A escala pode ser revelada pelo tamanho e pela importância econômica dos bancos de desenvolvimento em suas economias. Em 2013, os vinte e três membros do International Development Finance Club (IDFC) tinham uma base combinada de ativos de cerca de US$ 2,8 trilhões, segundo o International Development Financial Club. Somente na América Latina existem 79 instituições financeiras de fomento, incluindo bancos comerciais públicos com alguma missão de desenvolvimento. Estes bancos públicos têm importância considerável pois, em média, possuem 20% dos depósitos ou das carteiras de ativos e/ou patrimônio bancário da indústria financeira da região, segundo a Asociación Latinoamericana de Instituciones Financieras para el Desarrollo. O quadro abaixo traz informações mais objetivas, mostrando uma grande variedade de situações em países selcionados. A relação ativo/PIB varia de 1% e 7,1% nos casos do Canadá, México, Japão, Espanha e França e entre 13,3% até 24,3% no caso do Brasil, China, Alemanha, Coréia e Itália.
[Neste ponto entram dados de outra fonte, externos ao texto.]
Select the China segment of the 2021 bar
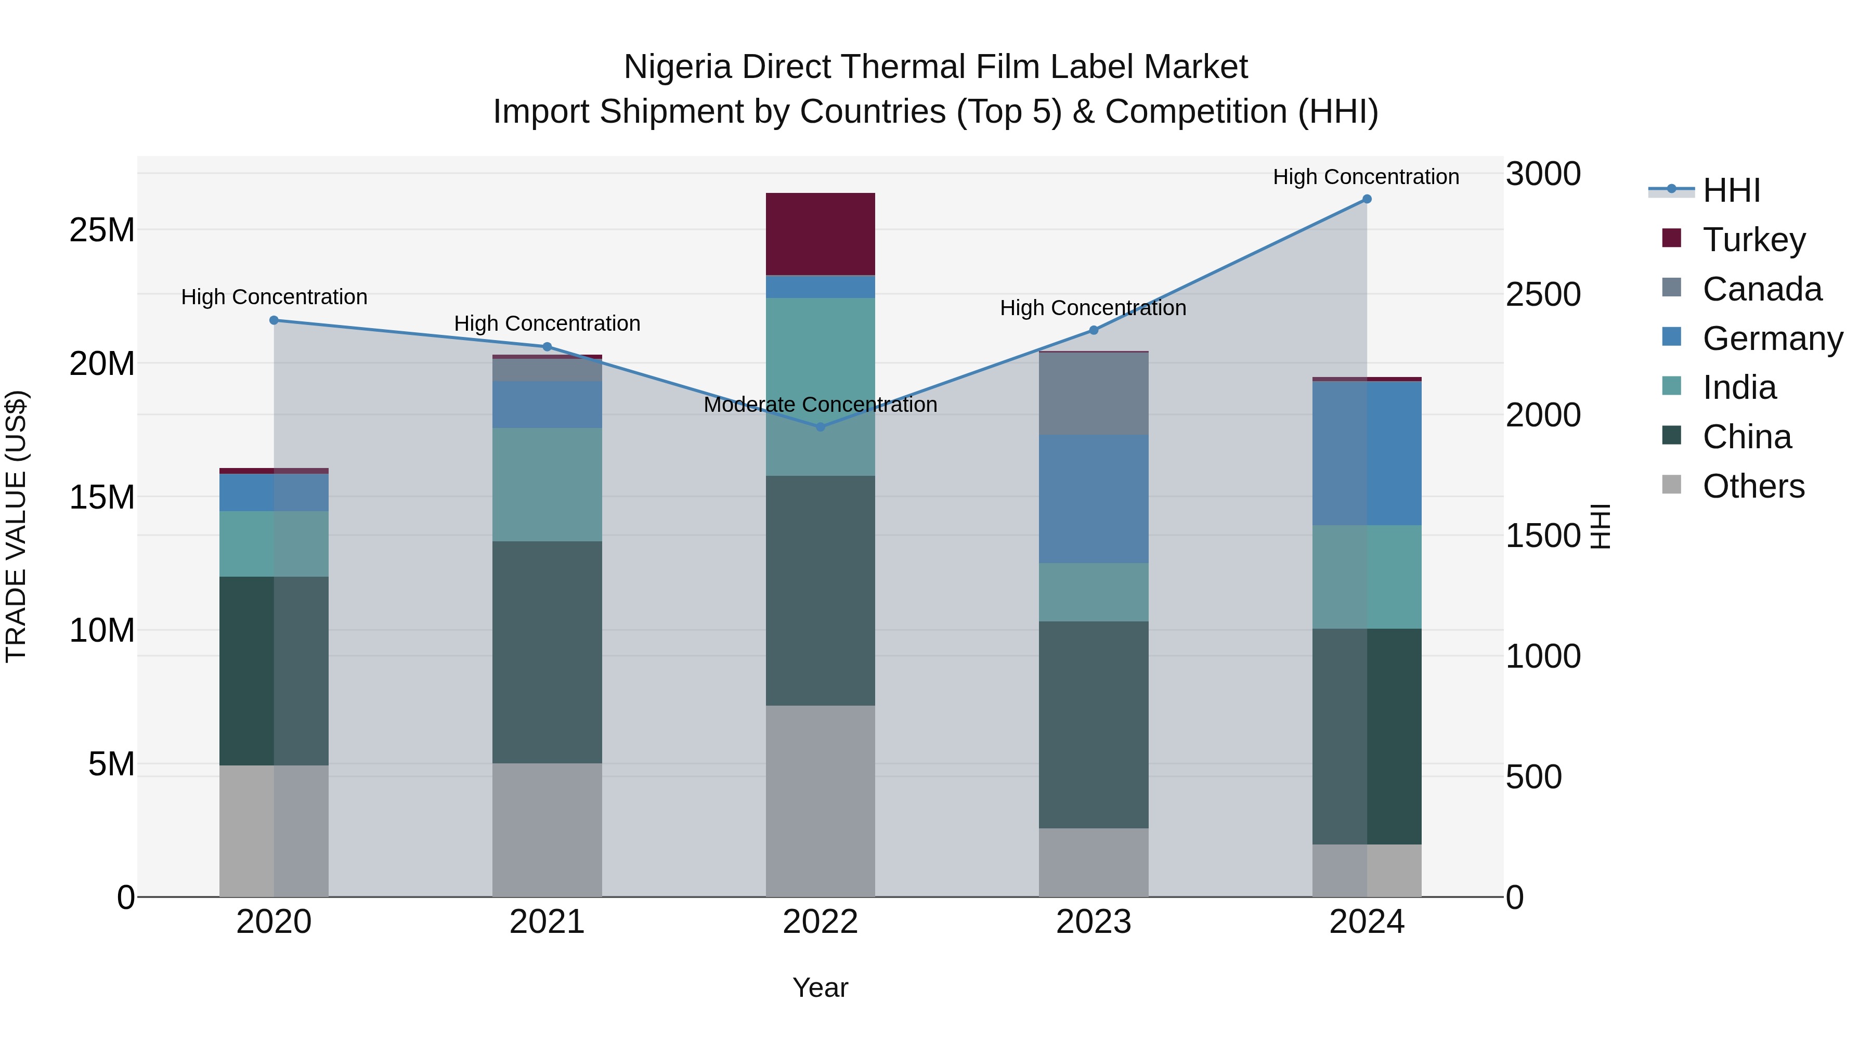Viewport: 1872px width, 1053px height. (547, 652)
O escopo se revela pelos espaços de atuação. A maioria dos bancos não é especializada e sim diversificada em termos de instrumentos e segmentos atendidos, como mostra o quadro a seguir. O apoio à indústria, às empresas de menor porte, inovação, economia verde, internacionalização e ao mercado de capitais é uma constante entre bancos de destaque no mundo. O apoio à agricultura, infraestrutura, exportações e grandes empresas é menos constante mas isto não quer dizer que estes países não desenvolvam instrumentos de apoio a estes segmentos. A lógica desta diversificação é bem direta e não é diferente de outras instituições financeiras: distribuição de riscos e recompensas por uma gestão de portfolios: segmentos taxas baixas e prazos longos podem ser compensados por operações de menor prazo e maior custo; operações de maior risco podem ser compensadas por segmentos de retorno previsível e seguro.
Capacidade financeira
Para financiar os desafios do desenvolvimento, as instituições financeiras de fomento devem possuir e manter balanços sólidos e longos. Para consolidar balanços desta natureza, três requisitos são necessários.
Desenvolvimento, em qualquer plano, somente se logra no longo prazo. Assim, o primeiro requisito é explicitar no planejamento estratégico as prioridades de desenvolvimento definidas no âmbito político em uma perspectiva de longo prazo. Paciência e tenacidade são as atitudes corporativas para alcançá-las e, desde a perspectivas econômico-financeira, possuir ativos de longo prazo é essencial para qualquer instituição pública de fomento.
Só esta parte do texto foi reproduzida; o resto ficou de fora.